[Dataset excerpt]
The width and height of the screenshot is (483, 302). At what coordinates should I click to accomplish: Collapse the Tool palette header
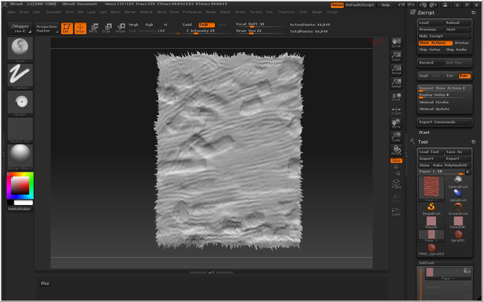pyautogui.click(x=423, y=142)
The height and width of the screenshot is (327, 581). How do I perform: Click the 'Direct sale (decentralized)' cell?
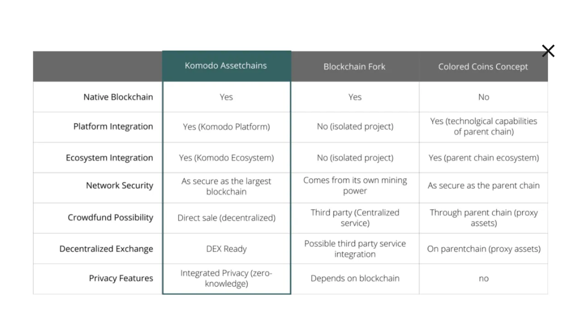tap(226, 218)
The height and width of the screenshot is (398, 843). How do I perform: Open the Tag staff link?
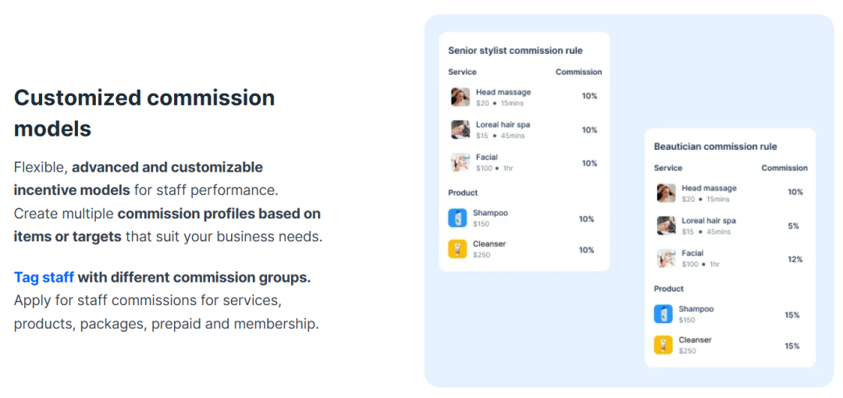click(44, 277)
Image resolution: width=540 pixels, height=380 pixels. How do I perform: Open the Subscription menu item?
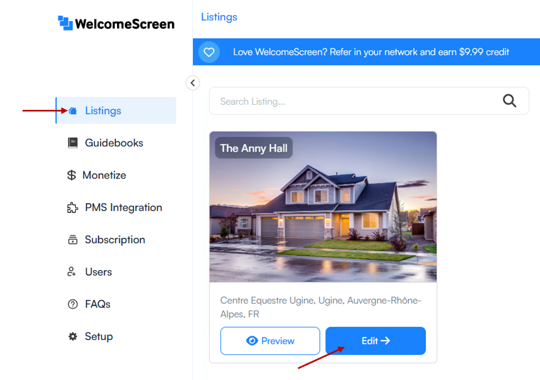coord(116,240)
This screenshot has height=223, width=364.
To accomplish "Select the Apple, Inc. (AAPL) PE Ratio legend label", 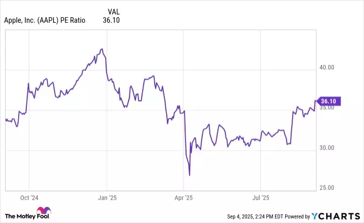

AIM - Lay out the data above as a numbered list, one entry per line, skipping any blank lines. Omit the pictures.

RESULT BELOW -
1. The width and height of the screenshot is (483, 302). At what coordinates should I click to accomplish: Collapse the Tool palette header
2. pyautogui.click(x=423, y=142)
3. The height and width of the screenshot is (327, 581). How do I perform: Click the 'Direct sale (decentralized)' cell?
4. tap(226, 218)
5. The height and width of the screenshot is (398, 843). How do I perform: Open the Tag staff link?
6. click(44, 277)
7. Image resolution: width=540 pixels, height=380 pixels. How do I perform: Open the Subscription menu item?
8. coord(116,240)
9. This screenshot has height=223, width=364.
10. To accomplish "Select the Apple, Inc. (AAPL) PE Ratio legend label", 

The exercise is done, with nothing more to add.